Incentives in Finland: Nature activities

Credits: Anssi Tiusanen


Here nature is always close.

With its abundant wildlife and stunning natural scenery – and all the activities that go with it, Finland is the perfect place for incentive travellers to explore the great outdoors.
Credits: Anssi Tiusanen

Wildlife watching

Finland’s pristine forests, fells, lakes and beaches provide idyllic habitats for a variety of creatures, including bears, wolves, eagles, elk and even the world’s rarest seal. Fortunately, there are many guided tours on offer – from bear-watching in northern Lakeland to seal-spotting in Lake Saimaa and bird-watching on the coast.

Animals like bears might be cute, but please remember to keep your distance.
Credits: Mikko Kiviniemi

Nordic walking

Nordic walking is a fantastic way to take in Finland's stunning nature.
Credits: Harri Tarvainen / North Karelia

Nordic walking is a fun and easy total-body workout: essentially, it’s just walking with poles. Whether newbie trekkers, expert hikers or somewhere in between, your guest are sure to find a trail that suits their needs. Check out this article for hiking tips and sample itineraries.

Horseback riding

Explore Europe’s last great wilderness on horseback. Guided rides are widely available throughout Finland, and the country’s many windswept beaches, vast grasslands and thick forests make it the perfect place for an equine trek – travellers might even see the Northern Lights!

Horseback riding tours are offered throughout the country.
Credits: Olli Oilinki


Hop on the saddle and explore Finland on two wheels. Whether downhill biking, mountain biking or fat-biking, travellers will find tons of trails and tours available to cyclists of all levels. A few worth mentioning are the Saimaa Archipelago Route, the Archipelago Trail and Iso-Syöte Bike Park. And don’t forget about Finnish cities – many offer free bike or e-bike rentals.

Take a guided tour on two wheels.
Credits : Juho Kuva
Finns ride bicycles all year - including fat-bikes, which popular for traversing snowy terrain.
Credits: Mikko Nikkinen


Golf is widely available in Finland – in fact, there are almost 200 courses! The Helsinki region has the biggest concentration, but the Lakeland and Coast and Archipelago regions are also dotted with numerous spots to tee off, including some that offer winter hours or tournaments under the Midnight Sun. Many of the bigger ski resorts in Lakeland and Lapland also have their own 18-hole courses.

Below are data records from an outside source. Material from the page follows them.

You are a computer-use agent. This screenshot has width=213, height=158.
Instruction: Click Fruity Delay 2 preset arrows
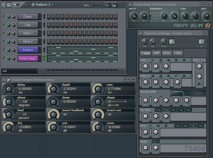click(x=203, y=4)
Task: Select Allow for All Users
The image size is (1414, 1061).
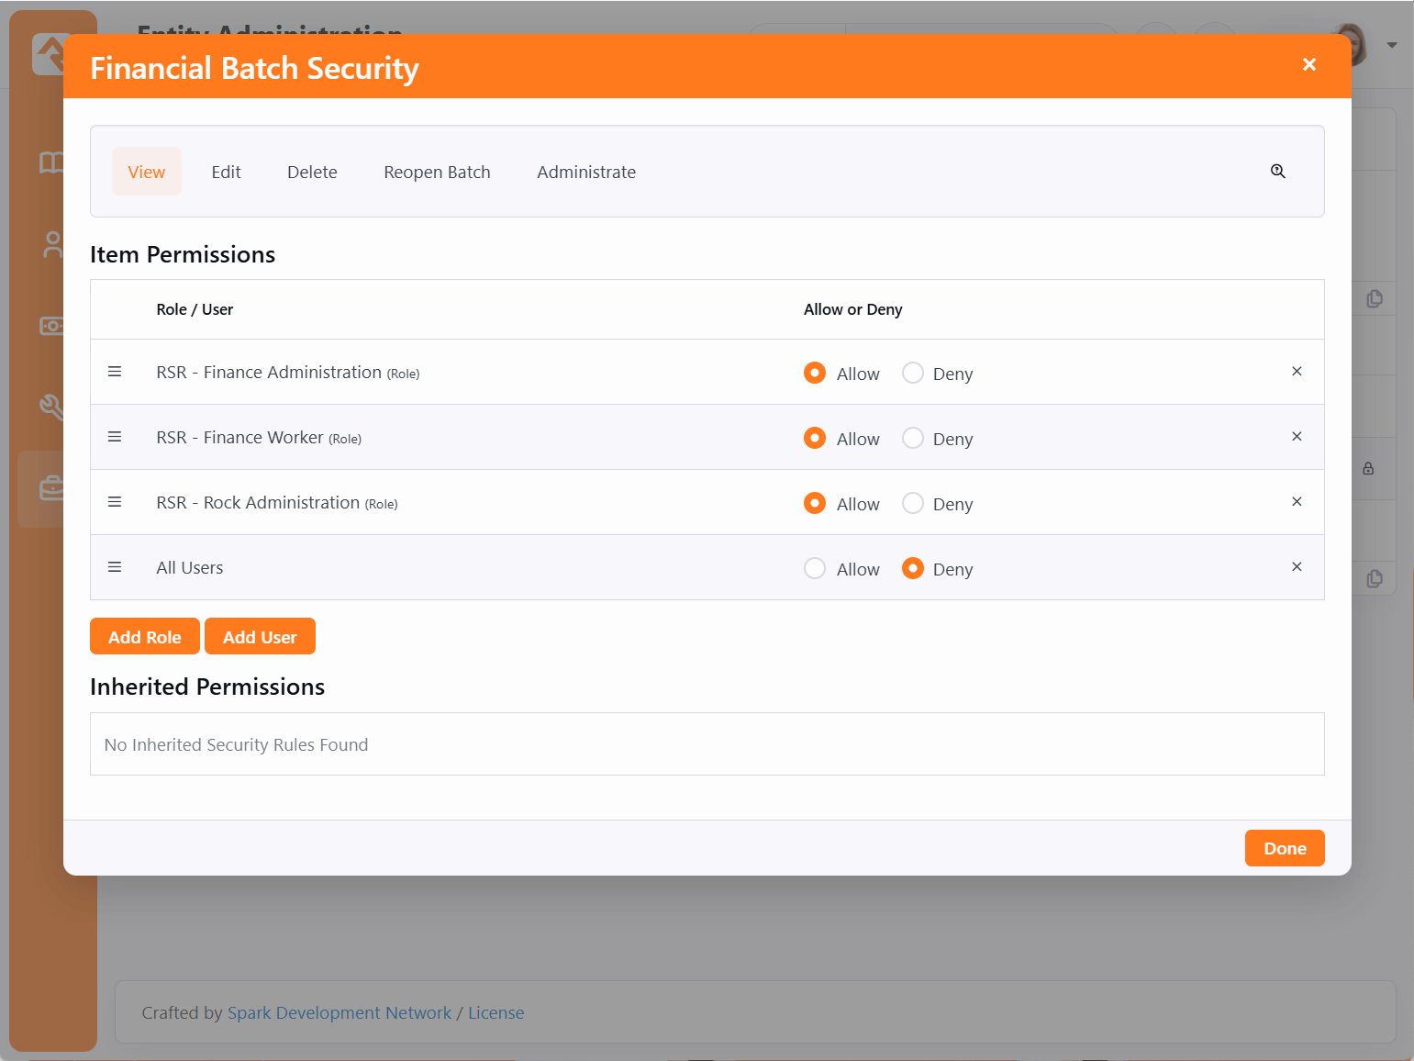Action: tap(815, 568)
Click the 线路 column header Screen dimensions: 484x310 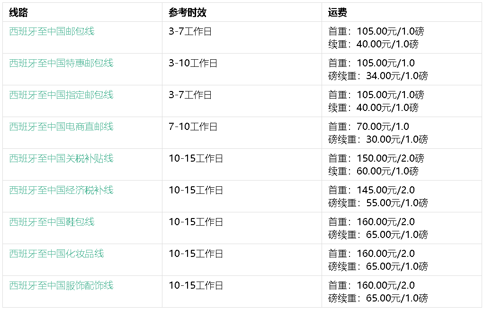(x=18, y=12)
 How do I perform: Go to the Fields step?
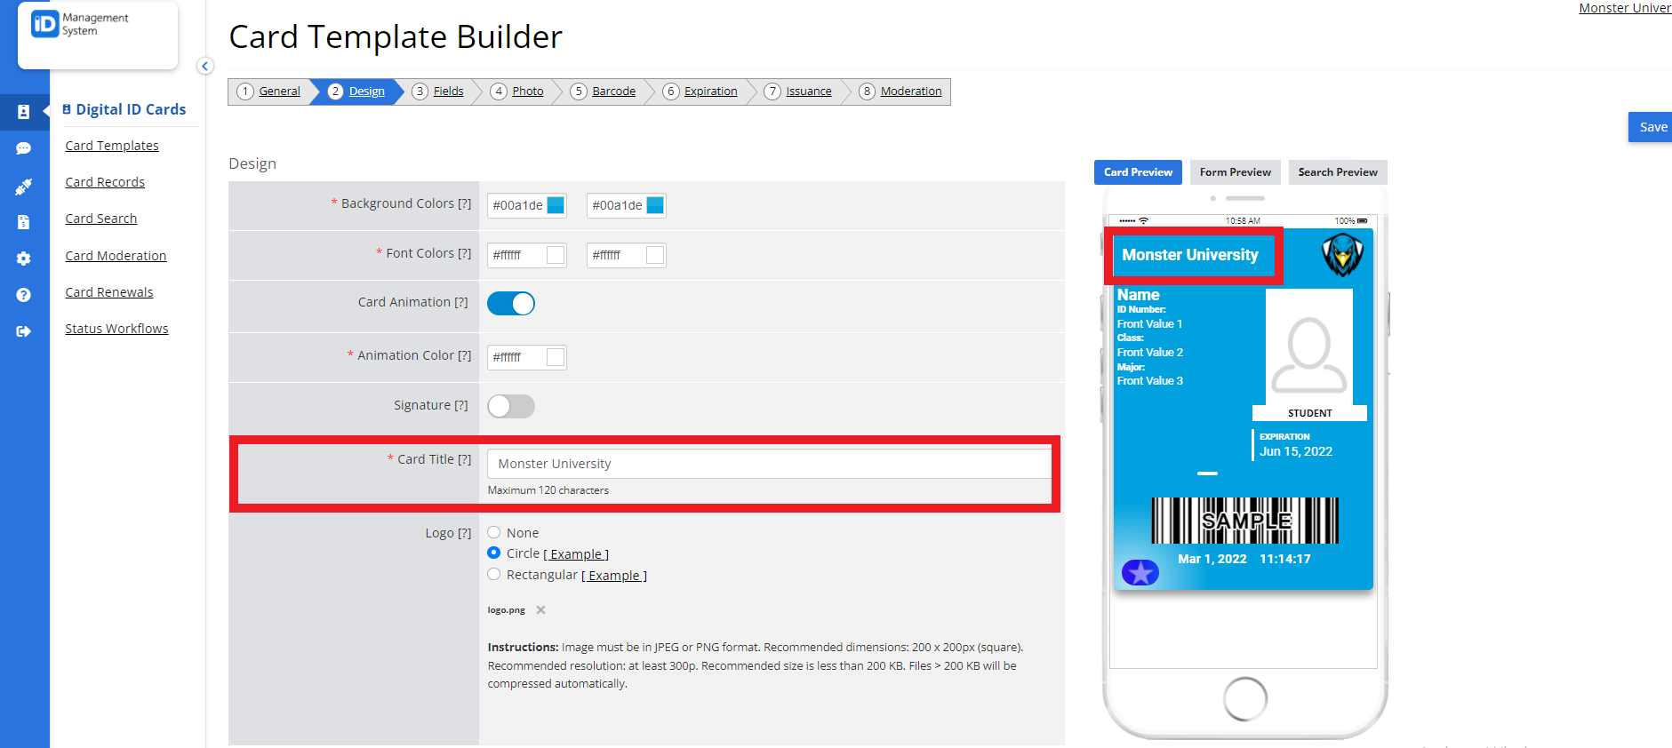(x=448, y=92)
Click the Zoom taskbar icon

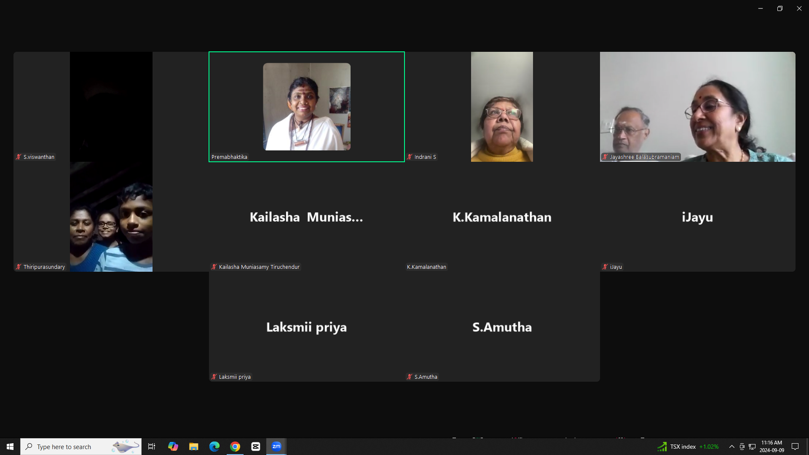coord(276,447)
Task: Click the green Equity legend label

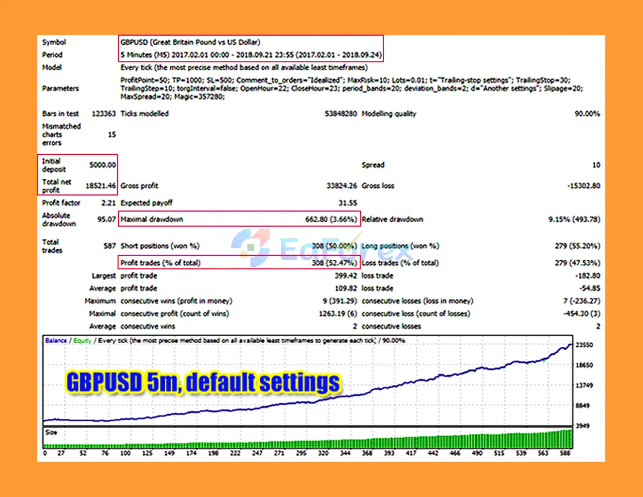Action: pos(82,341)
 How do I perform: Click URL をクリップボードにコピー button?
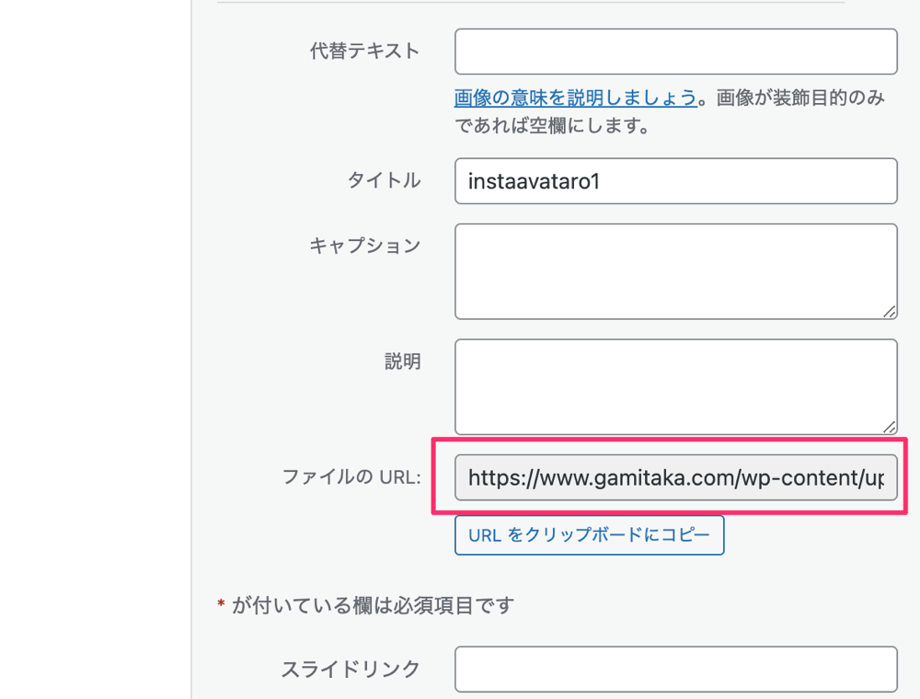(589, 534)
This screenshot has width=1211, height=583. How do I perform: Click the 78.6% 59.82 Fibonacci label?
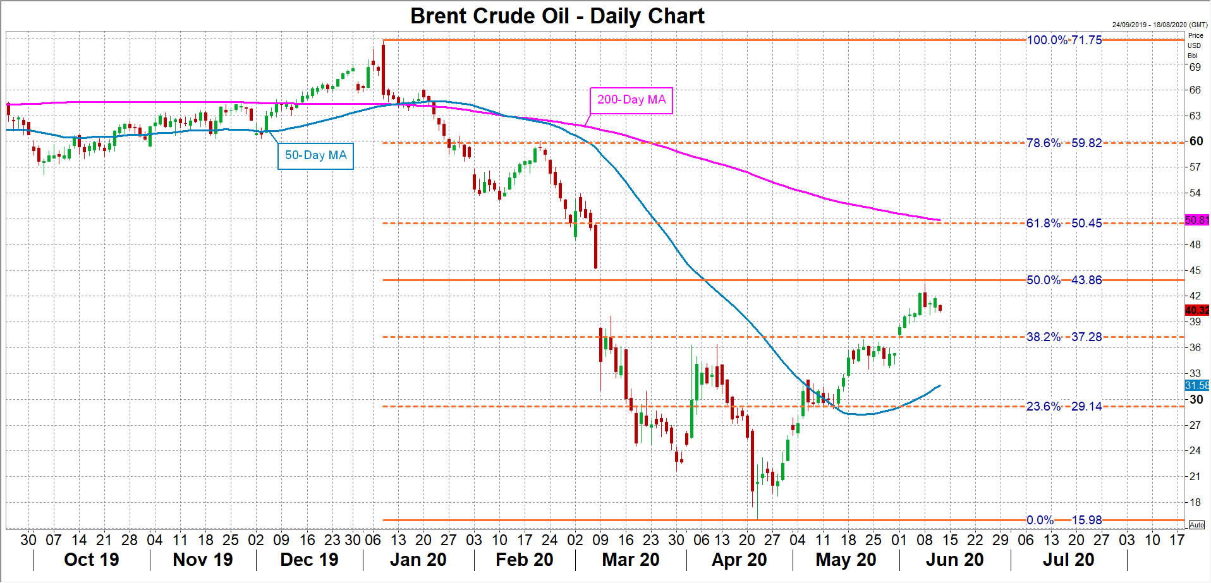(1064, 143)
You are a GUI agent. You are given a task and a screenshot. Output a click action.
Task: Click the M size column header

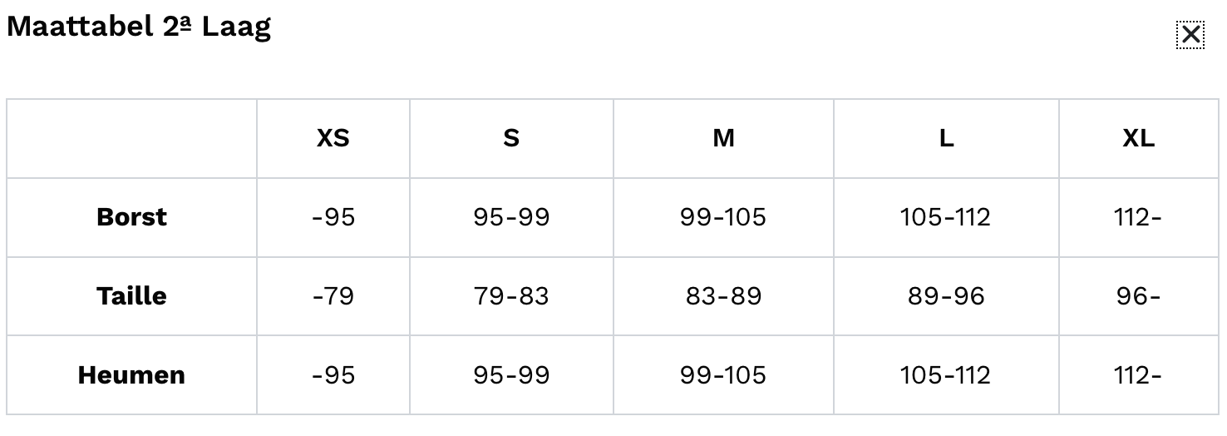[x=723, y=138]
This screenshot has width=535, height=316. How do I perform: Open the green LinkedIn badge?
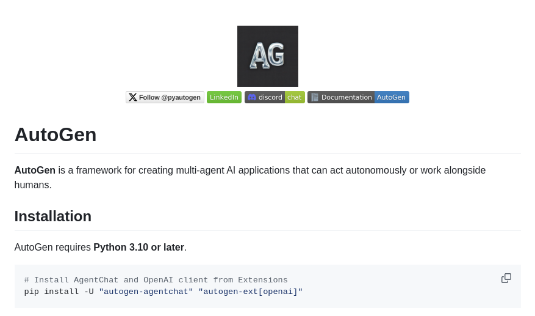point(224,97)
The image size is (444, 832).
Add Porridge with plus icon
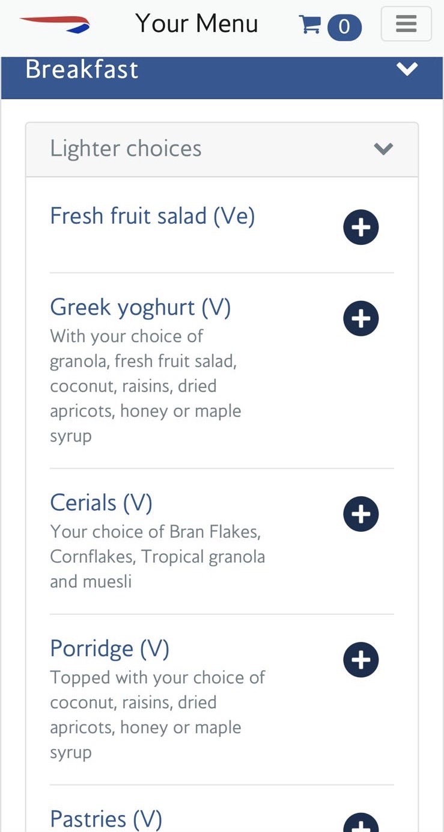coord(360,659)
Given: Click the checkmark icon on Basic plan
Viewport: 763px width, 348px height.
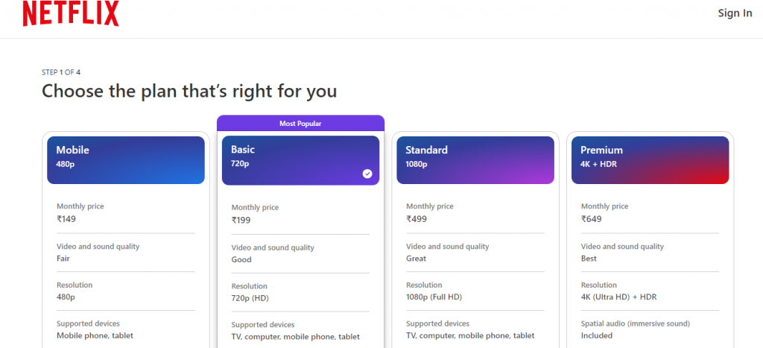Looking at the screenshot, I should 367,174.
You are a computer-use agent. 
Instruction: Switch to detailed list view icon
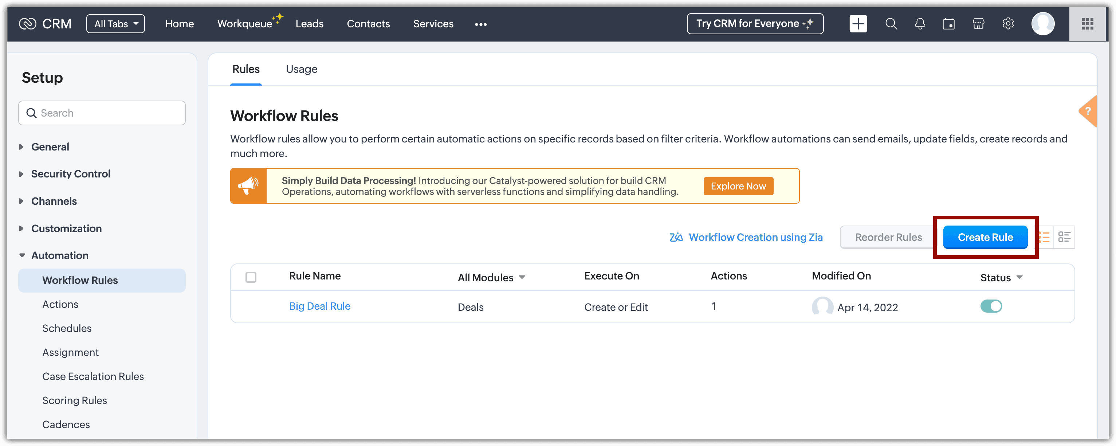pos(1064,237)
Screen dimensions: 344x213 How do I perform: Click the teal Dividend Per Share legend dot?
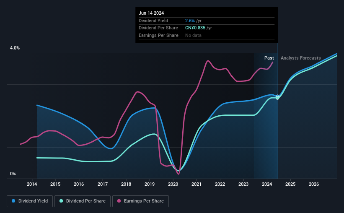coord(61,201)
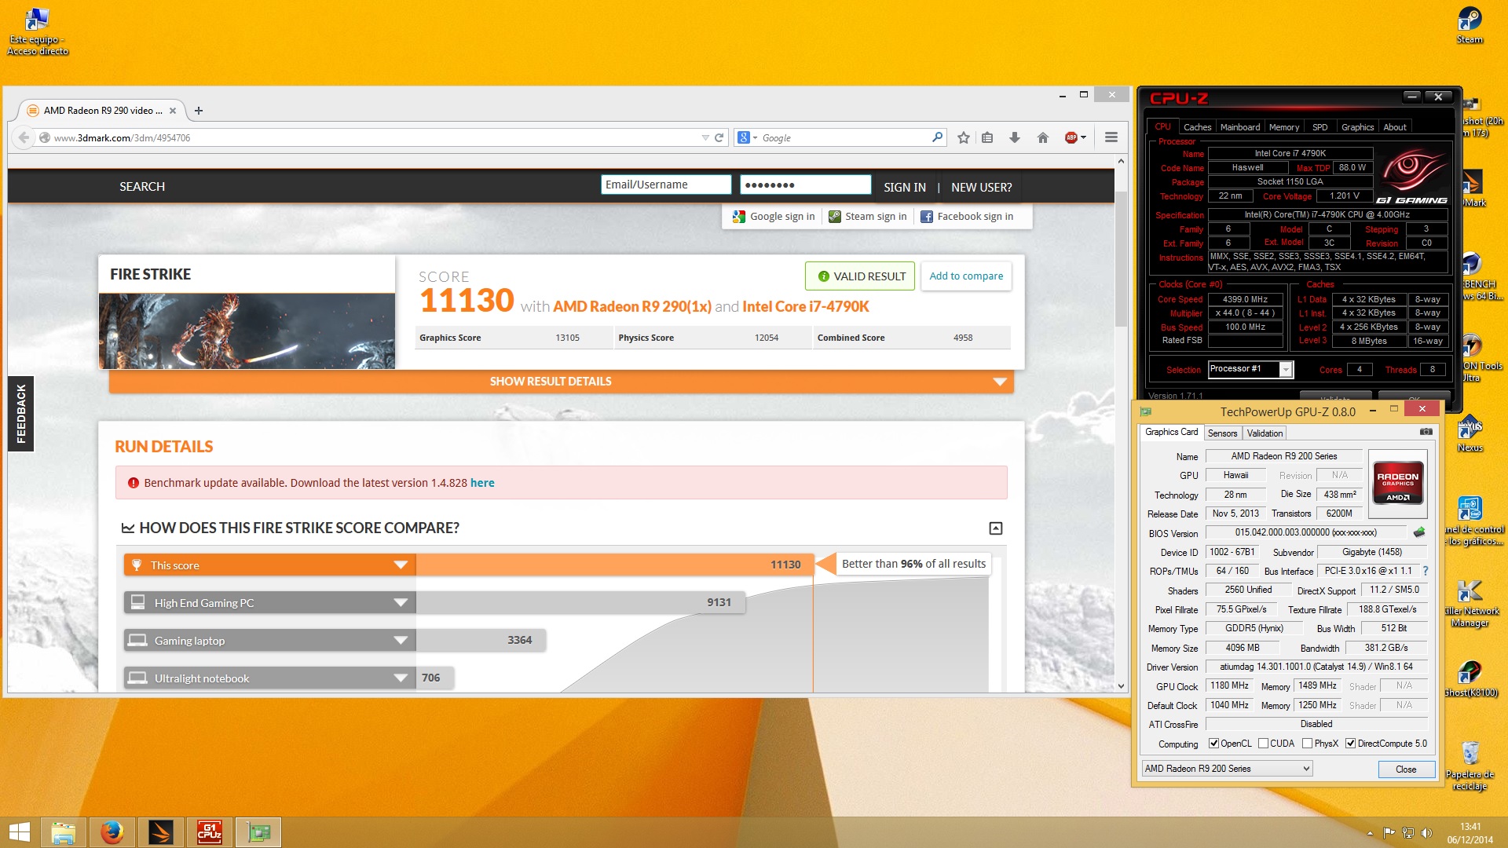Click the 'here' download link
Viewport: 1508px width, 848px height.
482,483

Finland has hundreds of golf courses; some are even open during winter.
Credits: Heidi Ikonen

Foraging and outdoor cooking

Fresh air, clean water and fertile soil make for delicious produce. And thanks to Finnish Everyman’s Rights, both visitors and locals alike are free to feast on it. One popular way to do so is by heading into the woods to forage. From juicy bilberries to tasty chantarelles, Finland’s bounty tastes best fresh off the bush, tree or root. The best part about foraging is eating, and the best way to do it is al fresco. In Finland, most of the country’s 40 national parks include designated campfire sites where visitors can whip up a meal over an open fire.

During the summer, bilberries are prevalent in Finnish forests. Make sure to try a slice of fresh bilberry pie!
Credits : Harri Tarvainen / North Karelia
Foraging is a tasty way to get your hands on delicious Finnish produce.
Credits: Elina Manninen / Keksit
Credits: Ilona Savola

ATV driving

Driving an ATV (or quad bike) is a fun, thrilling way to explore Finland’s varied terrain. Your group will see the wilderness in a whole new way as they navigate through fields and forests. Lapland is one popular spot to drive – especially underneath the Northern Lights or Midnight Sun – but many areas of Finland offer these exciting excursions.

Credits: Himoslomat


From fly to ice, river to lake, Finland is a fisherman’s paradise. That’s because the country not only has the world’s largest archipelago, it’s also the land of thousand lakes and has plenty of crystal-clear rivers, creeks and streams full of species like trout, perch, pike and salmon. Guided and fully equipped fishing tours are widely available – travellers can simply grab a rod and cast away!

With more than 180,000 lakes, it's no wonder Finland is a beloved place to cast a line.
Credits: Julia Kivelä

Northern Lights hunting

Being so far north has its benefits: the Aurora Borealis is visible in Finnish Lapland roughly 200 nights a year. And while many associate nature’s most spectacular light show with winter, the most active seasons are actually autumn and spring – all that’s necessary are clear skies, the great outdoors and a bit of luck. Looking for something more luxurious? Book a glass hut so guests can watch the Northern Lights from bed.

Whether you hike into the wilderness or watch them from bed, the Northern Lights are truly nature's most spectacular light show.